Ce qui m'a toujours paru la chose la plus essentielle, c'est la manière de raconter une histoire, qu'elle soit imaginaire ou que ce soit une sorte de biographie romancée. "C'est le style qui fait l'homme" ainsi que le disait Buffon.
Ferdière n'a pas vraiment cherché à "guérir" Artaud – on ne "guérit" pas un être pour qui "la poésie, c'est de la multiplicité broyée et qui rend des flammes" : ce genre d'être échappe à toute médecine.
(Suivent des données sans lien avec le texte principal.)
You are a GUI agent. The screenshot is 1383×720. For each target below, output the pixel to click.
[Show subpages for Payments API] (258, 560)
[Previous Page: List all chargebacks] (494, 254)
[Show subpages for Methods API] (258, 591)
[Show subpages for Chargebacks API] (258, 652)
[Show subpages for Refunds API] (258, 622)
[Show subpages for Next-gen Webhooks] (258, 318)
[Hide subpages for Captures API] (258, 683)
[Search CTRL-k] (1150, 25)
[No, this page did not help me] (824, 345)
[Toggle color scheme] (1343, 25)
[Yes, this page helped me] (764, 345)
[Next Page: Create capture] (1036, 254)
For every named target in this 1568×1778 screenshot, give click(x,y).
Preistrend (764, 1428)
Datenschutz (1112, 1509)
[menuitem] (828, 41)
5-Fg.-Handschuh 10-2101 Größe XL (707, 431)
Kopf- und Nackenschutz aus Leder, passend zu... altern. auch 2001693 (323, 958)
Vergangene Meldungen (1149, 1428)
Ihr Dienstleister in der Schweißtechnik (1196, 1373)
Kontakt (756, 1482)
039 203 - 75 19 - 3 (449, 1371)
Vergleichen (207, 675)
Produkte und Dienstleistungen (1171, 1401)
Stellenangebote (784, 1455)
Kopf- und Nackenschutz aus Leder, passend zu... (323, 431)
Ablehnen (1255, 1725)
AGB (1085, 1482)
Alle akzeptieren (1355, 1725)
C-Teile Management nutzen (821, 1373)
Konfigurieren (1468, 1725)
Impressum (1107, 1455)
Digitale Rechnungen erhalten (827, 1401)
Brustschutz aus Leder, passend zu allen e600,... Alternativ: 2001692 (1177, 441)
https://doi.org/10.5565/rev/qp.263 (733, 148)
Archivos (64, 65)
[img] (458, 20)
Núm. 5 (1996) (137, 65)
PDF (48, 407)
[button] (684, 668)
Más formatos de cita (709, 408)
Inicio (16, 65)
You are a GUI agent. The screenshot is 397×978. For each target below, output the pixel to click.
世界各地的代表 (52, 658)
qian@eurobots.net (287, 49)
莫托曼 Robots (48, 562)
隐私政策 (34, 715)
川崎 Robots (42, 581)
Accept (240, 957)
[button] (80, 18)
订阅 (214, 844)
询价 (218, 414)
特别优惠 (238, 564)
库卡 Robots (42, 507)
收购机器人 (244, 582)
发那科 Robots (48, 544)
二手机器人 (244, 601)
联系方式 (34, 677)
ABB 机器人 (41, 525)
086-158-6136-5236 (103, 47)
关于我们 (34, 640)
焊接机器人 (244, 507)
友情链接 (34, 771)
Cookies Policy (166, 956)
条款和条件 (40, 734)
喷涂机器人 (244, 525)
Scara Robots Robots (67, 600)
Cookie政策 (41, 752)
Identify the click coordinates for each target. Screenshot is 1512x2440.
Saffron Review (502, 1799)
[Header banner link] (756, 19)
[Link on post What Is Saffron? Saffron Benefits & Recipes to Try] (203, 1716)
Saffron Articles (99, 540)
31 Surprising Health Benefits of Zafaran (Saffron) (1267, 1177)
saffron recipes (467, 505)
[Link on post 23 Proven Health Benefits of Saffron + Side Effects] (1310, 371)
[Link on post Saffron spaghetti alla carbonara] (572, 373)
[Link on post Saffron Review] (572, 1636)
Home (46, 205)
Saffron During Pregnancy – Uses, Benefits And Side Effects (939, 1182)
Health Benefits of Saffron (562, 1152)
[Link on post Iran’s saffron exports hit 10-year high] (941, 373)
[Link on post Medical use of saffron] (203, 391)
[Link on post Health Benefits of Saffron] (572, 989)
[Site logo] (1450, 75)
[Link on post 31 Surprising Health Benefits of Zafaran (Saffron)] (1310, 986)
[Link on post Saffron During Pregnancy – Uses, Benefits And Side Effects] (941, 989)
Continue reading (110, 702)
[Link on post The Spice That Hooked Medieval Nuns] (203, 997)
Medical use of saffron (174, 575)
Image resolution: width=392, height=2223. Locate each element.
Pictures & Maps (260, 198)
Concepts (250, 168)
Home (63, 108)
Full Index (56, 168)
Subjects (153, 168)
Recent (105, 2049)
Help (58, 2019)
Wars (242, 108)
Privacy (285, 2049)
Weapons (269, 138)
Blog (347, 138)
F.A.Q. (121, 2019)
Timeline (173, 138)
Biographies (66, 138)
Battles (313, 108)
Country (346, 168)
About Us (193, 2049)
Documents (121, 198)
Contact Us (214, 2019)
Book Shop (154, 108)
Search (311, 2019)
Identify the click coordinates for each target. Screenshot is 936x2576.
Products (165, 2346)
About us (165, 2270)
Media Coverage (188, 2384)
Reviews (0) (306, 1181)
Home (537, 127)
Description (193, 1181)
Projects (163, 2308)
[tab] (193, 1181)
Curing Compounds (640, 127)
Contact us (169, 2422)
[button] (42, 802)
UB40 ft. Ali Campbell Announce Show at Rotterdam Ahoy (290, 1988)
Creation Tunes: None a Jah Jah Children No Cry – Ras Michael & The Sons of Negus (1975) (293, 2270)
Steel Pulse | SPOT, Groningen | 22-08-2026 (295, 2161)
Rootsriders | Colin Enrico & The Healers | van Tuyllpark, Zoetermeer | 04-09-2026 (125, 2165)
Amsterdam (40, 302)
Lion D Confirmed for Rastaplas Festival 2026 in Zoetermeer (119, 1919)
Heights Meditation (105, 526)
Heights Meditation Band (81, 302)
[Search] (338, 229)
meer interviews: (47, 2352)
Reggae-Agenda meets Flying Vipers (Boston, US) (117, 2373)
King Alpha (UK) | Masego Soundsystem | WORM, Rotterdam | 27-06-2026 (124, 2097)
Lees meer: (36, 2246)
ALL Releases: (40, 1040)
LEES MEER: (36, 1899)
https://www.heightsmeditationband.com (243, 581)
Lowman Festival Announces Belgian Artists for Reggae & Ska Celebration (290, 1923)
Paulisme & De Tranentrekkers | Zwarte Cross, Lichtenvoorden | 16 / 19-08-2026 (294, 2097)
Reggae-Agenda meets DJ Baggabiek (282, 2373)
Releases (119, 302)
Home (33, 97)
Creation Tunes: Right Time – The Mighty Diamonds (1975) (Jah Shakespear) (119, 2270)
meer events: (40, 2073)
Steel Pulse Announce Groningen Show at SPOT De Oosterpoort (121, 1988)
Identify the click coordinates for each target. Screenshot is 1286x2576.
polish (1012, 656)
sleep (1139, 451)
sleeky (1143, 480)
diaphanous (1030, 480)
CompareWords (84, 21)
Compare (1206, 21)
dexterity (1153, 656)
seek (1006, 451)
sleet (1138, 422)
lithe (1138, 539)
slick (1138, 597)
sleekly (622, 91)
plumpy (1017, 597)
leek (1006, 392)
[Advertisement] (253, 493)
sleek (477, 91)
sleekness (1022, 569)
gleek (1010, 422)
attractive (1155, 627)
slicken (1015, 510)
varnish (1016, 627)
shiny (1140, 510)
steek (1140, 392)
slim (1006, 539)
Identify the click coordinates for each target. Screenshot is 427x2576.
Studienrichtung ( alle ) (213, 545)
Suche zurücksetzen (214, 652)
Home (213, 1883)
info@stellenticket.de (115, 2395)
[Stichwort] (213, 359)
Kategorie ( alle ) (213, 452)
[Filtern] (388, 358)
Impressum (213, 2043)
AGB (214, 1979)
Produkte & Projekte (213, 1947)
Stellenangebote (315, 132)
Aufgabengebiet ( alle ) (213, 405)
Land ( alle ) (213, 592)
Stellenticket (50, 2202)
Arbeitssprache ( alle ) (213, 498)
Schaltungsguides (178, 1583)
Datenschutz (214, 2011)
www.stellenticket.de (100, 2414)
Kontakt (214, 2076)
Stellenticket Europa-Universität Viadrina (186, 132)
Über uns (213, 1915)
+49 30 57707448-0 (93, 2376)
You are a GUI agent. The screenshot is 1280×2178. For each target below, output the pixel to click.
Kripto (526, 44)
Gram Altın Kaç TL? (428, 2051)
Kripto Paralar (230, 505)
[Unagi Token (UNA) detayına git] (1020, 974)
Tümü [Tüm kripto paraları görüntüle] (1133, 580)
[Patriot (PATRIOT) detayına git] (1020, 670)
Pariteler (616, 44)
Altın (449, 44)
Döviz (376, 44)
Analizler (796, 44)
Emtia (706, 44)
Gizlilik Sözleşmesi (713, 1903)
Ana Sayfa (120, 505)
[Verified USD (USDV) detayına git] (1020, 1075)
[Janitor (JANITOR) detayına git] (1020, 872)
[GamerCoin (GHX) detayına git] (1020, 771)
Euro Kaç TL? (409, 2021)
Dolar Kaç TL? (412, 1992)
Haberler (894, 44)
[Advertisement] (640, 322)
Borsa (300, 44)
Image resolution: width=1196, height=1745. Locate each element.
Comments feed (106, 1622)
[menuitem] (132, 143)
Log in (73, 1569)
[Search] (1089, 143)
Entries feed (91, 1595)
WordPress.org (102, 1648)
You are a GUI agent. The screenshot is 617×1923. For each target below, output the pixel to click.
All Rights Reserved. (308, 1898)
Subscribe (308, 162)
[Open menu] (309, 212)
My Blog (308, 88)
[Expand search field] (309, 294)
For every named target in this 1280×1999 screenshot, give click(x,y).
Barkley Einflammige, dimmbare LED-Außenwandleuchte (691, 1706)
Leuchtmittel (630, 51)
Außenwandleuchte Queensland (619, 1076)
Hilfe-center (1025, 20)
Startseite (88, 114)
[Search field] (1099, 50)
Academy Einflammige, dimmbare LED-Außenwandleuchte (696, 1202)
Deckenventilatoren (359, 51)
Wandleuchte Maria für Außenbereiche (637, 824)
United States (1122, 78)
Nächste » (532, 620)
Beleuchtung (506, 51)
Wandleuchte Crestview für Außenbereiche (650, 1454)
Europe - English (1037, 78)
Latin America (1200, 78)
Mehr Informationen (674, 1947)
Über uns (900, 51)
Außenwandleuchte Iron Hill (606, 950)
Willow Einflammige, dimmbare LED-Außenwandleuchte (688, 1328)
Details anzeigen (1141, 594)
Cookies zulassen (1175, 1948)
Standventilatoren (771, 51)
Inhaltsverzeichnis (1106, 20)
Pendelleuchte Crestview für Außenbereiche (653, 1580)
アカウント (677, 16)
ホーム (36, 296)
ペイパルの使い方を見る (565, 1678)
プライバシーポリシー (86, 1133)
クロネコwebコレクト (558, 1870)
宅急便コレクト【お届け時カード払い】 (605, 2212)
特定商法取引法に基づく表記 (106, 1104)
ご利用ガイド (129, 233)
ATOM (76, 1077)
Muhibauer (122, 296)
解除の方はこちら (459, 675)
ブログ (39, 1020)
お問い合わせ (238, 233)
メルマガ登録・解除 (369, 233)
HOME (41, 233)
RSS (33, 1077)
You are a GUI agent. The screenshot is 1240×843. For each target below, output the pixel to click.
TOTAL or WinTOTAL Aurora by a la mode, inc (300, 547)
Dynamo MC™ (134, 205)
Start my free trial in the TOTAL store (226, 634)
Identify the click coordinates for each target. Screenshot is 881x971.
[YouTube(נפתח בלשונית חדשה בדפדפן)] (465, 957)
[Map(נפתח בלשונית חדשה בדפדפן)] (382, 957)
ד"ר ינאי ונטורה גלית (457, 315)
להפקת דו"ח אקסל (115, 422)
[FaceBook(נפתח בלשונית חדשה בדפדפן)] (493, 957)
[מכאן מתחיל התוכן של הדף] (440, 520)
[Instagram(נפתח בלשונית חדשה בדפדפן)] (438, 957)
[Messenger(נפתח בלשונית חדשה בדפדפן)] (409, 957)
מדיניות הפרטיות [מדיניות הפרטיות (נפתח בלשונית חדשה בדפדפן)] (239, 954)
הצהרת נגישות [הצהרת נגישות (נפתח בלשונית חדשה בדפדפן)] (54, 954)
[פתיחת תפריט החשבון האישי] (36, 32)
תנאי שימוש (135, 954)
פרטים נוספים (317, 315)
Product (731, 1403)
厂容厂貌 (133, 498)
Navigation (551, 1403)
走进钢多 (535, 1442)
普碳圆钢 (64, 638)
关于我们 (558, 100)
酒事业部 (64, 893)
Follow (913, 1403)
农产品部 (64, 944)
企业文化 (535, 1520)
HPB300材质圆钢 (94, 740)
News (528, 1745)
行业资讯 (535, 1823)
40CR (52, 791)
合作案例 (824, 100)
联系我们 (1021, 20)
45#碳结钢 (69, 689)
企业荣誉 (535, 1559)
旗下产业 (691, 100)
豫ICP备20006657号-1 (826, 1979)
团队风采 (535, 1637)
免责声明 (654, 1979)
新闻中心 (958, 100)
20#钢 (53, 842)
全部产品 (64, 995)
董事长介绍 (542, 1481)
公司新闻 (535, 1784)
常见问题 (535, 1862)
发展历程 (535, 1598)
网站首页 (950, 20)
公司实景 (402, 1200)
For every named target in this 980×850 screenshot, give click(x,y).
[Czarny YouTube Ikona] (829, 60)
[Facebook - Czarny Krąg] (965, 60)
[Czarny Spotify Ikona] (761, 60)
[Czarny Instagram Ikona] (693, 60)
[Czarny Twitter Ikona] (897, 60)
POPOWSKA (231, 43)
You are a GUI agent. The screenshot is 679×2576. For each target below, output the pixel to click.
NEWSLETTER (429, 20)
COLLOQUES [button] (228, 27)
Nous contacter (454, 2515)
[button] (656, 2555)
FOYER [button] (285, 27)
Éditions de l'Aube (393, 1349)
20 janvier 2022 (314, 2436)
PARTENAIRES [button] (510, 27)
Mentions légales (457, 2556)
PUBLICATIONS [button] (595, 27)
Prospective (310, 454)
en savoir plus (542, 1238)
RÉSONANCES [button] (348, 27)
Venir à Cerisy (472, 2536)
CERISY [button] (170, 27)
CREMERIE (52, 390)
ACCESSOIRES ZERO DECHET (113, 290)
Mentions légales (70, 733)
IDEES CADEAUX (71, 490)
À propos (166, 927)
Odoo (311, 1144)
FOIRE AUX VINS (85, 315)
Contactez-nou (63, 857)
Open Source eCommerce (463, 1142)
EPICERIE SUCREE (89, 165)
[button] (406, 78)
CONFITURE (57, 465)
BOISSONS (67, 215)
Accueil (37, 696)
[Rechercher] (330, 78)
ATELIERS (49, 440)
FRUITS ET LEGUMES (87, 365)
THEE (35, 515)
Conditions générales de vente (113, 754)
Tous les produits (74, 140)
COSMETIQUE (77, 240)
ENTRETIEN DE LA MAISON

Ferdière a permis à Artaud – en lui fournissant des cahiers et de l'encre – de pouvoir continuer d'écrire, de voguer dans ses sphères intimes, de repousser toujours plus loin les limites du langage. Et c'est là un geste d'une rare charité, qui plus est au sein d'un asile psychiatrique.
Emmanuel Venet s'est en partie appuyé sur les écrits de Gaston Ferdière et s'est référé notamment, ce me semble, aux Mémoires de celui-ci, intitulées "Les mauvaises fréquentations" ; livre que je n'ai pas lu et qui doit être passionnant.
Les mots d'Emmanuel Venet nous offrent une vision subtile et nuancée de l'homme que fut Ferdière.
C'est le récit d'une destinée avortée : celle d'un homme qui fréquenta les Surréalistes et dont la noble ambition – mais vaine, trop vaine –, de devenir poète échoua. La vie n'offre pas toujours ce que l'on attend d'elle, et c'est auprès du "malade" de génie qu'était Antonin Artaud, que Ferdière aura tenté d'approcher le mystère d'une vie forgée tout entière de déraison pure, de noirs labyrinthes et de foudre poétique vivace.
Il y a dans ces pages, tour à tour, la tristesse du jour qui s'éteint et l'exaltation des aurores remplies d'une folle espérance.